ISRAEL's Income Tax Commission has denied a report that a warrant had been issued for the arrest of media magnate, Mr Rupert Murdoch, in connection with an investigation of tax fraud.
"This is completely untrue. No arrest warrant has been issued" a spokeswoman for the tax commission said yesterday. A lawyer for Mr Murdoch's News Datacom Research Ltd in Israel also denied an arrest warrant had been issued.
A spokesman for Mr Murdoch in New York, Mr Howard Rubinstein, declined to comment on the report and said he had "no information at all" about any charges.
The tax commission stressed that so far no arrests have been made in connection with the investigation. The London Sunday Business newspaper had said Israeli authorities may apply for the warrant to be executed in the United States, where Mr Murdoch has citizenship.

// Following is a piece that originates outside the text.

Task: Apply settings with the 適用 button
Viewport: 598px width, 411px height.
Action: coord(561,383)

But the Israeli tax authority said in a statement that because no arrest warrant has been issued against Mr Murdoch ... "there is no intention to request his extradition from US authorities".

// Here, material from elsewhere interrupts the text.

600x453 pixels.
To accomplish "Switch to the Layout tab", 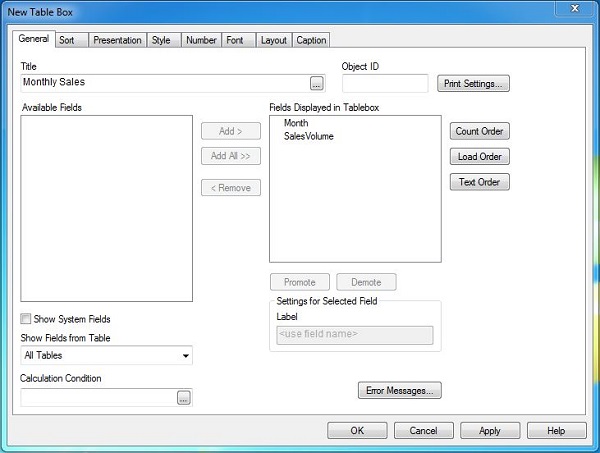I will (x=273, y=40).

The statement said the document accompanying the article, which the newspaper said was a copy of the arrest warrant, was actually an order "to produce documents held by those law offices representing NDR in Israel in various transactions".

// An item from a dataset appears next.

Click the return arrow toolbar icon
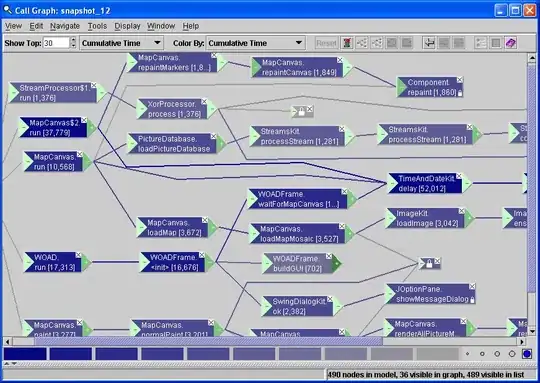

The order was granted in the Jerusalem Magistrates Court on October 17th, three days before the tax authority raided the offices of Mr Murdoch's Israeli subsidiary. "In this request the court was asked to order the lawyers to produce all relevant documents in their possession, including working papers connected to the suspects," the statement said.
NDR, which develops encryption systems for pay television, is the subject of an investigation by the Israeli tax authority on suspicions it concealed up to $150 million in income over several years.
"The persons whose names appear in the order are suspected of income tax evasion but that order has nothing whatsoever to do with a warrant for arrest of any of the persons mentioned," the tax commission's statement said.